HALO Trust’s UXO-clearance work opens up new farmland for the Lao to cultivate. Yet, until recently, collecting and selling scrap metal from unexploded and exploded bombs provided the main source of cash income to farmers on the trail. American scrap metal made for better bartering than rice. But a steep drop in scrap-metal prices in Laos (to less than 20 percent of its peak), coupled with provincial laws banning the war-scrap trade, has left the Lao living on the trail worse off than they’ve been in years.
“No one comes to buy them anymore,” Sumta said of the exploded and unexploded bombs he once sold to Vietnamese scrap dealers. With money earned from the scrap trade, Sumta, 55, bought his family of six rice and food, and even built his tin-roofed hut, which teeters among the 66 bomb craters, some as large as 25 feet in diameter, that pockmark Kokmak Village.
Today his family’s sole income is the 30 to 50 bags of rice they harvest each year from their small plot of land. “It’s not enough to survive,” Sumta said. When I met him, he’d come from the rainforest with a slingshot in hand and a grin on his face. He’d shot a bird, he explained. When I asked to see it, his smile broadened, “I already ate it.” Hunger is still a nagging problem in the area, and the Lao scavenge the jungle for mushrooms and bamboo to eat and hunt birds with slingshots and muzzle-loaded rifles. A 2005 report commissioned by UNICEF and conducted by the Geneva International Centre for Humanitarian Demining found that in one of three surveyed districts 70 percent of families in the area collected and sold war scrap.
In the past ten years, the deadly consequences have been felt along the deteriorating dirt road that slithers into the jungle. At Kokmak Village, the scrap trade has claimed three lives. Three more villagers died in Gaang Village, four at Pakay Village, and, at Ka Toh Village, where Somphone farms among cluster bombs, UXO has claimed the lives of four children and two adults.
“We’d sell the metal or trade it for clothes, for food,” Somphone recalled. “We didn’t have enough food to eat.” In 2007, his eldest son, Koi, 37, found a bomb in the jungle and carried it home to dismantle and sell.

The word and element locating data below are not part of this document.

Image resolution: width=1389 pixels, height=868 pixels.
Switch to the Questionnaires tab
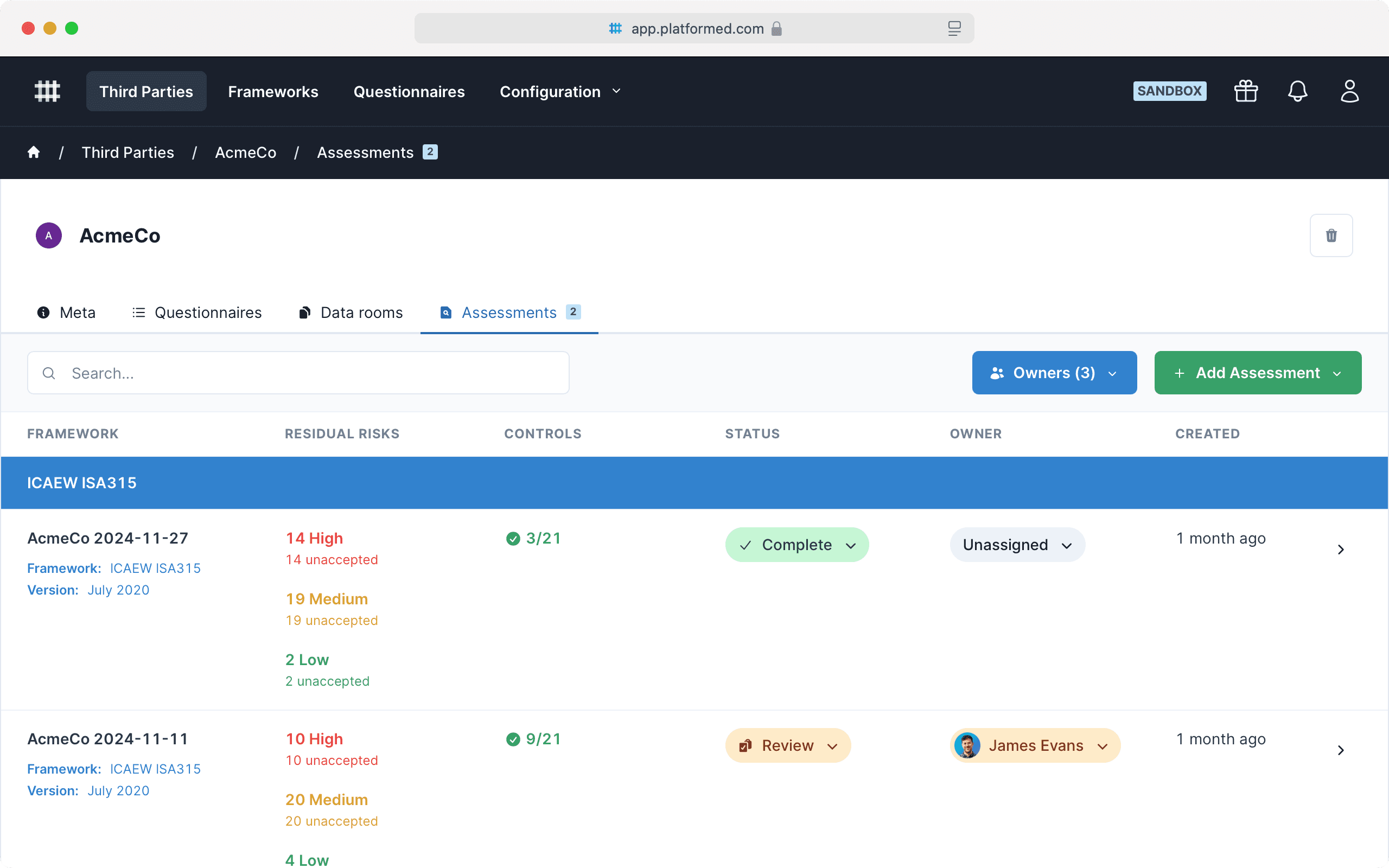coord(197,312)
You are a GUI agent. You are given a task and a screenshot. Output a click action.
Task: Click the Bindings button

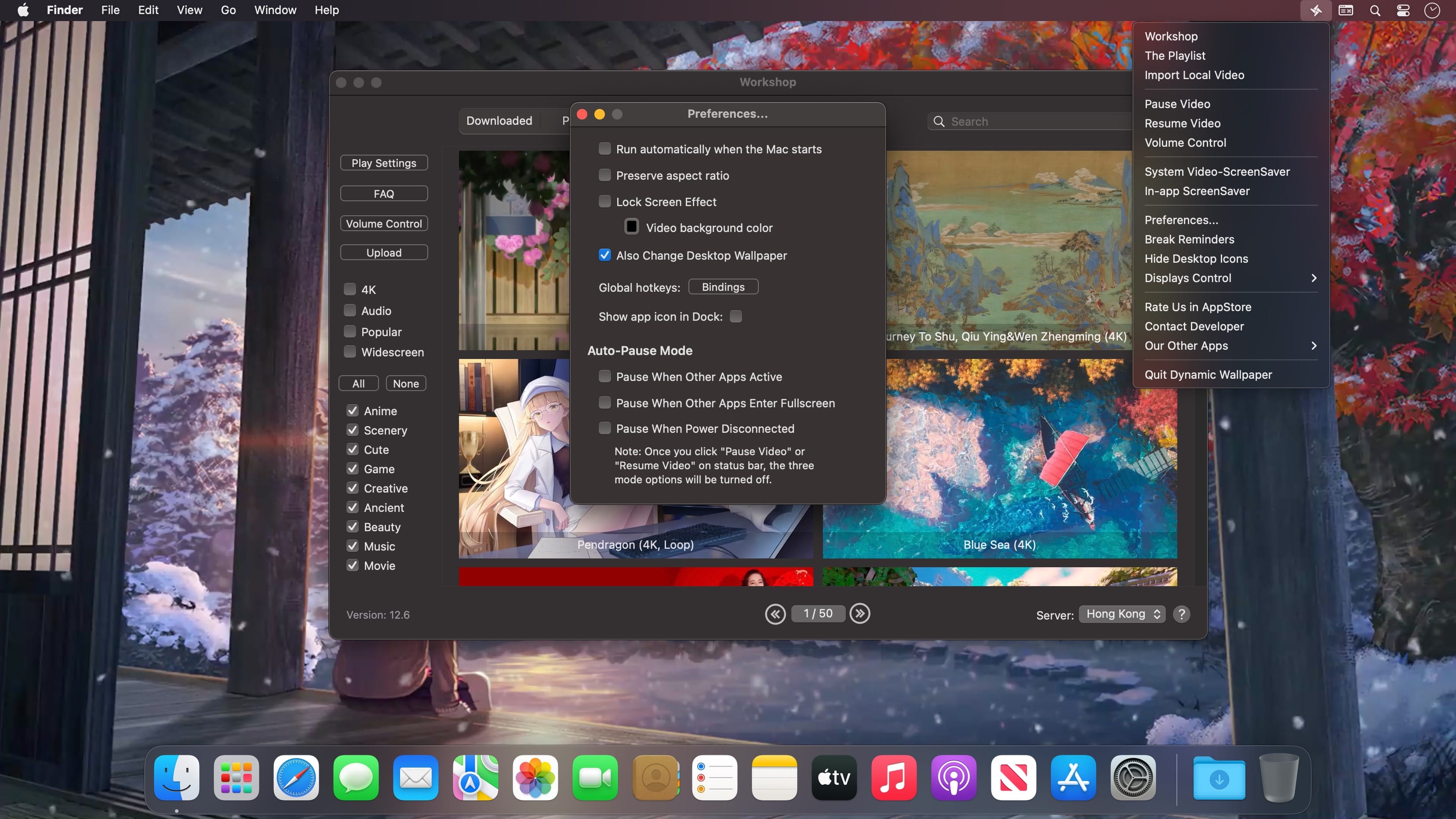[x=723, y=287]
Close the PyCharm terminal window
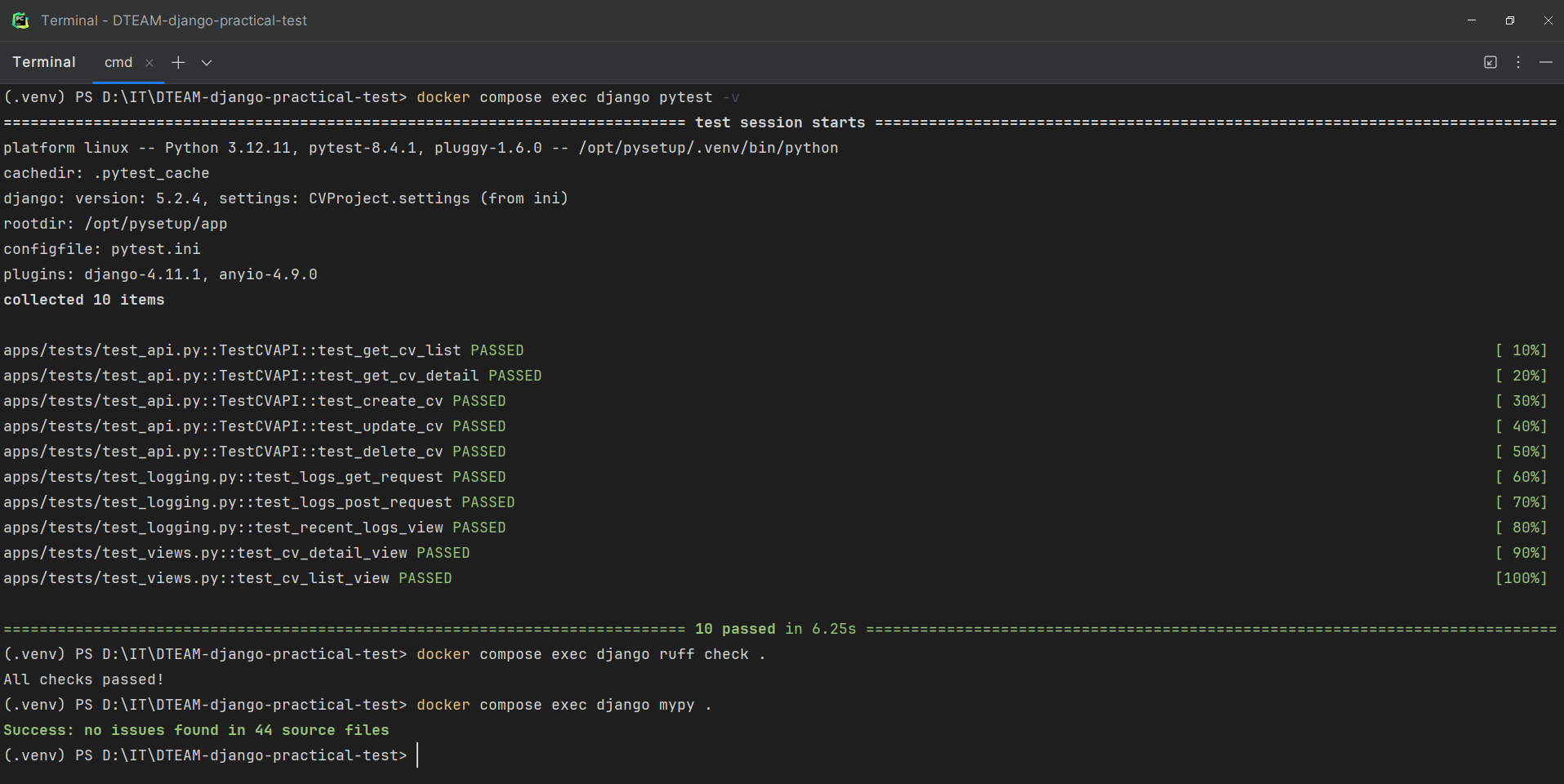The width and height of the screenshot is (1564, 784). 1548,20
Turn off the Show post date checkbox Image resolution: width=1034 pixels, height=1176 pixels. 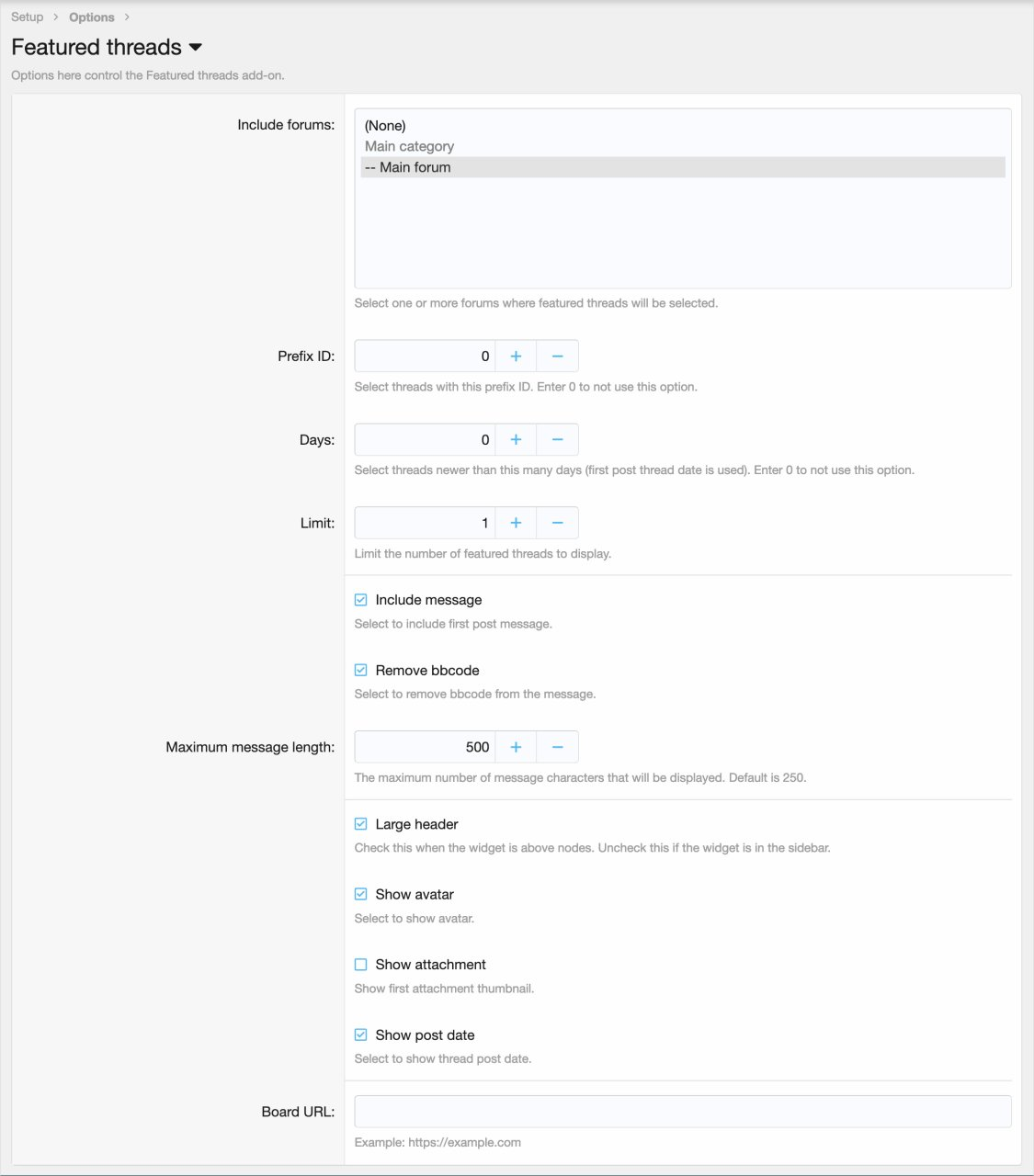[x=361, y=1035]
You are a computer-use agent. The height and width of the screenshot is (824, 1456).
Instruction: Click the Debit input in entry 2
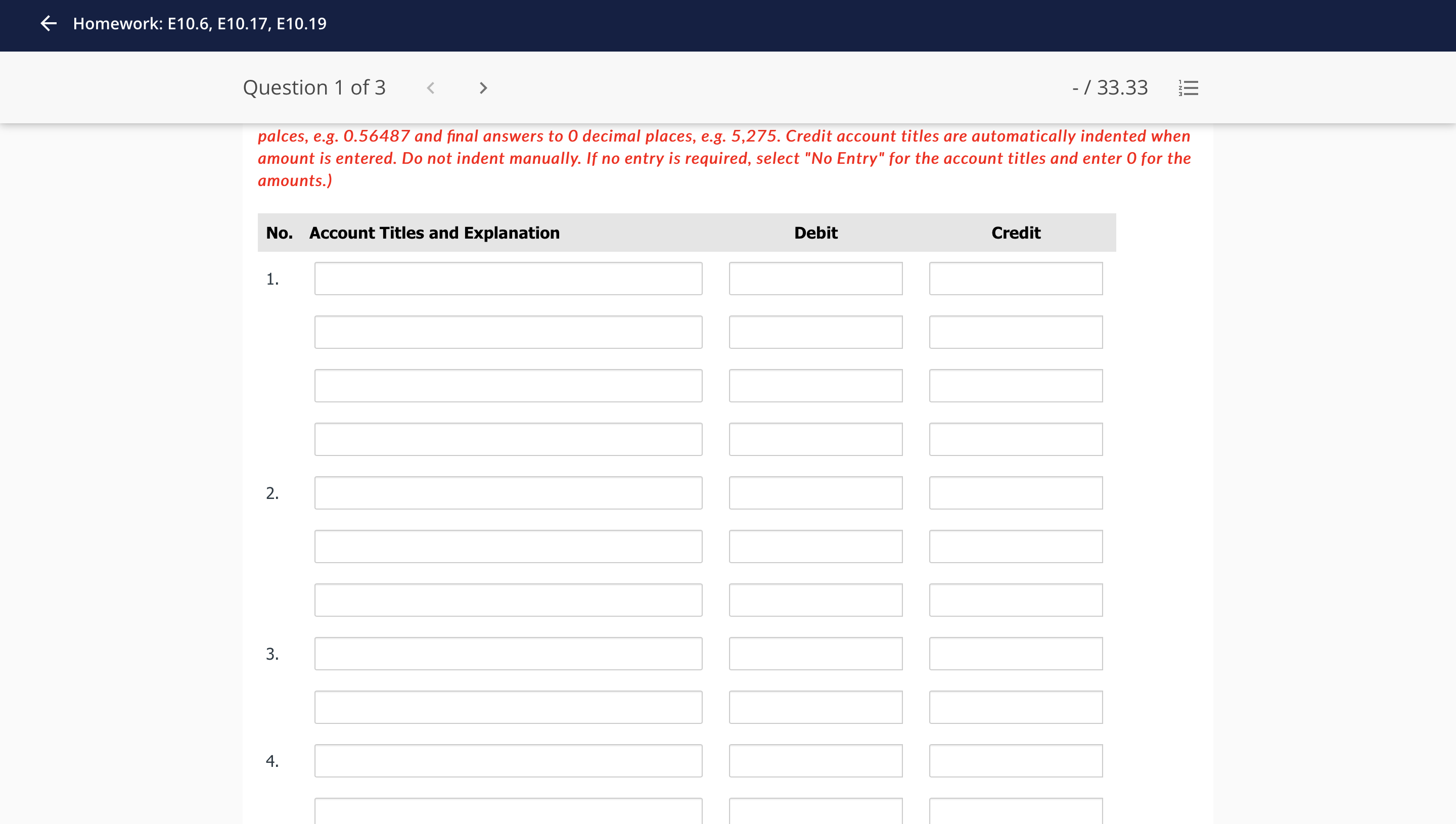pos(815,493)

It looked like a big bullet, and he hacked at the fuse with a machete. When it detonated, he and his hut exploded.
Ka Toh’s chief acknowledged that villagers desperate to sell metal caused four of the village’s six UXO deaths. “Back when the price was high, the whole village went hunting scrap, what else could we do?” he said. “We need the money.”
American bombs contaminate farmland and impede broader economic development. At a Chinese-owned iron mine on the trail, bombies have slowed production as they lace the iron ore. Construction of the Nam Theun 2, a hydroelectric dam in the area, required bomb clearance. So too did the planting of a eucalyptus plantation by a European paper company and the construction of Ka Toh’s schoolhouse. Every development project requires UXO clearance.
With few options to escape poverty, Lao farmers are waiting for Vietnamese scrap dealers’ carts and trucks to return to the trail. “When the metal price goes back up,” Ka Toh’s chief said with a laugh. “We’ll definitely get back to looking for the bomb scrap.”